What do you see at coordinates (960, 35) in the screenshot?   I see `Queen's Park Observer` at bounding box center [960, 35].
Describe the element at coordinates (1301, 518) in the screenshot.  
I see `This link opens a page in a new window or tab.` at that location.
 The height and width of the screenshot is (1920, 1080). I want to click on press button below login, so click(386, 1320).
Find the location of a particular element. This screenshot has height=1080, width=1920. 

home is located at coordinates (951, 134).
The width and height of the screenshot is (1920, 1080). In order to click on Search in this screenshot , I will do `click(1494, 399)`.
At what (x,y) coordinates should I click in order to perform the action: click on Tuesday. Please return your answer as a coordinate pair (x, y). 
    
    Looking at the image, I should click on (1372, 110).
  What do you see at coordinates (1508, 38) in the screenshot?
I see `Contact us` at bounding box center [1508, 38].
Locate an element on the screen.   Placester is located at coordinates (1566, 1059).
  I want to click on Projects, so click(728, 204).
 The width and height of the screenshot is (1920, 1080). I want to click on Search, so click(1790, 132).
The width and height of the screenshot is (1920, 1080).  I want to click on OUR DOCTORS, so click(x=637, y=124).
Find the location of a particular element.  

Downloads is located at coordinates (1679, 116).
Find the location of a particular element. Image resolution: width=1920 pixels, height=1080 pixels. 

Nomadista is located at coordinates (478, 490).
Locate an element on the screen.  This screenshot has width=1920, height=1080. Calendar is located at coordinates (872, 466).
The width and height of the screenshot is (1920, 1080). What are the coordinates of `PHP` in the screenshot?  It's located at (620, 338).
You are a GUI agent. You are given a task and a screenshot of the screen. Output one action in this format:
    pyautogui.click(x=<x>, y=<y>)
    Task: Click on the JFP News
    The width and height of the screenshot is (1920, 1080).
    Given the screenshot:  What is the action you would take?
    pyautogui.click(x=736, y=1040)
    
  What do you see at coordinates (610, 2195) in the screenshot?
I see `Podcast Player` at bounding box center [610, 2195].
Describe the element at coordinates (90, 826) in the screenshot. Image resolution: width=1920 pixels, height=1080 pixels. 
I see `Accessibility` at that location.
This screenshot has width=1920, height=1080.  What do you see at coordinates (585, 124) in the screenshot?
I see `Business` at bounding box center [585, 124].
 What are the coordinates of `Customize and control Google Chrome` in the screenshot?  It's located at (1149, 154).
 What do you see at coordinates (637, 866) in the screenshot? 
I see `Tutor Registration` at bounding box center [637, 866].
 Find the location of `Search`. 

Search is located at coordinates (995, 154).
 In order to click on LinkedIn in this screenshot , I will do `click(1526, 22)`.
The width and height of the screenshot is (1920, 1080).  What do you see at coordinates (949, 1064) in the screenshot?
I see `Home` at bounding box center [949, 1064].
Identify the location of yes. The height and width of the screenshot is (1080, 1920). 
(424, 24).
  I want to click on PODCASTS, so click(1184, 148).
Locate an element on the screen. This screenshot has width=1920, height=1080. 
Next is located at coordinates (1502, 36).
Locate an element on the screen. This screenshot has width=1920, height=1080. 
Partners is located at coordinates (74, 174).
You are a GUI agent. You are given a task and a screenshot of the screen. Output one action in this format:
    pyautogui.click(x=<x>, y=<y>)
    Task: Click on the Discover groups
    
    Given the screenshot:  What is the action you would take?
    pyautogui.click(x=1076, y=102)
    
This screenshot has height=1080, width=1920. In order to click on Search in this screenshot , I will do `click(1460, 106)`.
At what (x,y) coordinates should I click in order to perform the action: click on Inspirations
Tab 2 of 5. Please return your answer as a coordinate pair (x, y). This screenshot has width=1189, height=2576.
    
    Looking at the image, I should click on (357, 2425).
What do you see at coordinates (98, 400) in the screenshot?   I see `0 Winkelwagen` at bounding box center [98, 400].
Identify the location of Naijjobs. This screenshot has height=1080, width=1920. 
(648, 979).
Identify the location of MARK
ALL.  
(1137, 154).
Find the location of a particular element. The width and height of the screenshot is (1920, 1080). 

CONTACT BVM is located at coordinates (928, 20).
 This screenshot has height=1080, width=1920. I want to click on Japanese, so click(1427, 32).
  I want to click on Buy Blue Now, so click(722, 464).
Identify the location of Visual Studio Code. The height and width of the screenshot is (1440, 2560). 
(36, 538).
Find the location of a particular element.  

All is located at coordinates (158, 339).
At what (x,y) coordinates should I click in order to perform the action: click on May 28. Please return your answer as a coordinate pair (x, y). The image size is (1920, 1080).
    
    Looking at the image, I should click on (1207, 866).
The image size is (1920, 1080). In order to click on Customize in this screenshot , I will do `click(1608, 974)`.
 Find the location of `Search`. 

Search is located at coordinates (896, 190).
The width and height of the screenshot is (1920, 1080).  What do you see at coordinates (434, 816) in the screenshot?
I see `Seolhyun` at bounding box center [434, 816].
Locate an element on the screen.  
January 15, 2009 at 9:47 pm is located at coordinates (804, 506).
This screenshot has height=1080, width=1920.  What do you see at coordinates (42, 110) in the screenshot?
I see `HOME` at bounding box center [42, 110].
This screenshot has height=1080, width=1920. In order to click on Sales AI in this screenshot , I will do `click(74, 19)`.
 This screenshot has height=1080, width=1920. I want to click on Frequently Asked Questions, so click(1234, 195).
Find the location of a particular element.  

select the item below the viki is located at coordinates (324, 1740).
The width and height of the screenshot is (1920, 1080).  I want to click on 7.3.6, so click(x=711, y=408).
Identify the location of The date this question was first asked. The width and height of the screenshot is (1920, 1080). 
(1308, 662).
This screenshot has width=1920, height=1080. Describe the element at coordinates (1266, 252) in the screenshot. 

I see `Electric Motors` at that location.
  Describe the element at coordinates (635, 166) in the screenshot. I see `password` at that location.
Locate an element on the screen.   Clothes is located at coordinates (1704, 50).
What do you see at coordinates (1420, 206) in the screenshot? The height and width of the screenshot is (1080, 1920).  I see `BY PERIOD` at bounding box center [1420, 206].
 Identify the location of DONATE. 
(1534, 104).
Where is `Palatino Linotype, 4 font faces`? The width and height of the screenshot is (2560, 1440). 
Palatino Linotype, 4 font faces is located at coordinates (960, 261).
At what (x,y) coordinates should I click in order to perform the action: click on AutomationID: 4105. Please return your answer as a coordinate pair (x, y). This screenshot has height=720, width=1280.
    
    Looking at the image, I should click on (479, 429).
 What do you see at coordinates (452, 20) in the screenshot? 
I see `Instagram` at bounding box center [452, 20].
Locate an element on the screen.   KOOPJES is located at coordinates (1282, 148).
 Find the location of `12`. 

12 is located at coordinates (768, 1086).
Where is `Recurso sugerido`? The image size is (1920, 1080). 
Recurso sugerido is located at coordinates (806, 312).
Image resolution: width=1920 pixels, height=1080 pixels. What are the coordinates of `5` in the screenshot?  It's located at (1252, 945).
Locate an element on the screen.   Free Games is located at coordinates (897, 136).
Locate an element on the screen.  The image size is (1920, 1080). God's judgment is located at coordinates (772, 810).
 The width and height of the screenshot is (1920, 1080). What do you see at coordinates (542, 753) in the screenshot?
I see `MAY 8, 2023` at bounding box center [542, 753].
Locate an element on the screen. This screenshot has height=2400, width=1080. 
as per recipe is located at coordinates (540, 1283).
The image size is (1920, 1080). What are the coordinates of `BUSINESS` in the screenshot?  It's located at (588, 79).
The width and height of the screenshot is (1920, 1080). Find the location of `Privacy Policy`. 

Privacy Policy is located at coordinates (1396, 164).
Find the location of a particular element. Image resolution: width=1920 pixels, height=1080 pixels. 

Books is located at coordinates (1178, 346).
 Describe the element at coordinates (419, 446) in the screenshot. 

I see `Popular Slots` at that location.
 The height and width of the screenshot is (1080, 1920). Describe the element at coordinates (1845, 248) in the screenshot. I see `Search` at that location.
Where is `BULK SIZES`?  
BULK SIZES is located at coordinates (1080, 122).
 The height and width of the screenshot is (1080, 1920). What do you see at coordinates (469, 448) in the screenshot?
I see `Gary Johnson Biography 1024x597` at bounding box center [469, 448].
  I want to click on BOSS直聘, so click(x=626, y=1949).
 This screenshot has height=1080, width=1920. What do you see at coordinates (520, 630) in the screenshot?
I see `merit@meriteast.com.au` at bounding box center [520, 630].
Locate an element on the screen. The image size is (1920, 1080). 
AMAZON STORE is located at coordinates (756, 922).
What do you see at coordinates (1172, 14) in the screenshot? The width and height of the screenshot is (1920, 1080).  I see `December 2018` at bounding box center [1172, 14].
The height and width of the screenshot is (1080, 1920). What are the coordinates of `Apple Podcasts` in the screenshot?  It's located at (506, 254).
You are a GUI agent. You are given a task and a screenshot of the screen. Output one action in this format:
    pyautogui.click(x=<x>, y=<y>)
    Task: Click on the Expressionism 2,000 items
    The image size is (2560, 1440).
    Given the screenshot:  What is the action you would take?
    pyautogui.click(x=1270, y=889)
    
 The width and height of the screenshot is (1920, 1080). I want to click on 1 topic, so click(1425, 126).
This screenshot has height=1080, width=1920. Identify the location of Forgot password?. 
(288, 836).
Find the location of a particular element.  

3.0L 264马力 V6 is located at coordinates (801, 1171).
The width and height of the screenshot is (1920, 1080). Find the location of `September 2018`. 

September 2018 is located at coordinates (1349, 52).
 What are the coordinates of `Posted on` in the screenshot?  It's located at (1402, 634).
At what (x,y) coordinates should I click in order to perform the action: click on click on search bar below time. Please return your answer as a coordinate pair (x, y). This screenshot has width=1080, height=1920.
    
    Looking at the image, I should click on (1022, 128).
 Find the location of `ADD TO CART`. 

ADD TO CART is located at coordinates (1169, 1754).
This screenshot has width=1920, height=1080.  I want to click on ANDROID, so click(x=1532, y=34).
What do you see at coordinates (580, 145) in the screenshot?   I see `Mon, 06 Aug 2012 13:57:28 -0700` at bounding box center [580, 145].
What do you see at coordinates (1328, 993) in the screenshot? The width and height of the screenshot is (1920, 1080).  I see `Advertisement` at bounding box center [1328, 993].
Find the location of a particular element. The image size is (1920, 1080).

> _Problem requirements_
Reproduce word for word the lines above, from the very first line through the line that contains "center [1508, 38].", with that line included.

> _Finished task_
What do you see at coordinates (960, 35) in the screenshot?   I see `Queen's Park Observer` at bounding box center [960, 35].
Describe the element at coordinates (1301, 518) in the screenshot.  
I see `This link opens a page in a new window or tab.` at that location.
 The height and width of the screenshot is (1920, 1080). I want to click on press button below login, so click(386, 1320).
Find the location of a particular element. This screenshot has height=1080, width=1920. 

home is located at coordinates (951, 134).
The width and height of the screenshot is (1920, 1080). In order to click on Search in this screenshot , I will do `click(1494, 399)`.
At what (x,y) coordinates should I click in order to perform the action: click on Tuesday. Please return your answer as a coordinate pair (x, y). 
    
    Looking at the image, I should click on (1372, 110).
  What do you see at coordinates (1508, 38) in the screenshot?
I see `Contact us` at bounding box center [1508, 38].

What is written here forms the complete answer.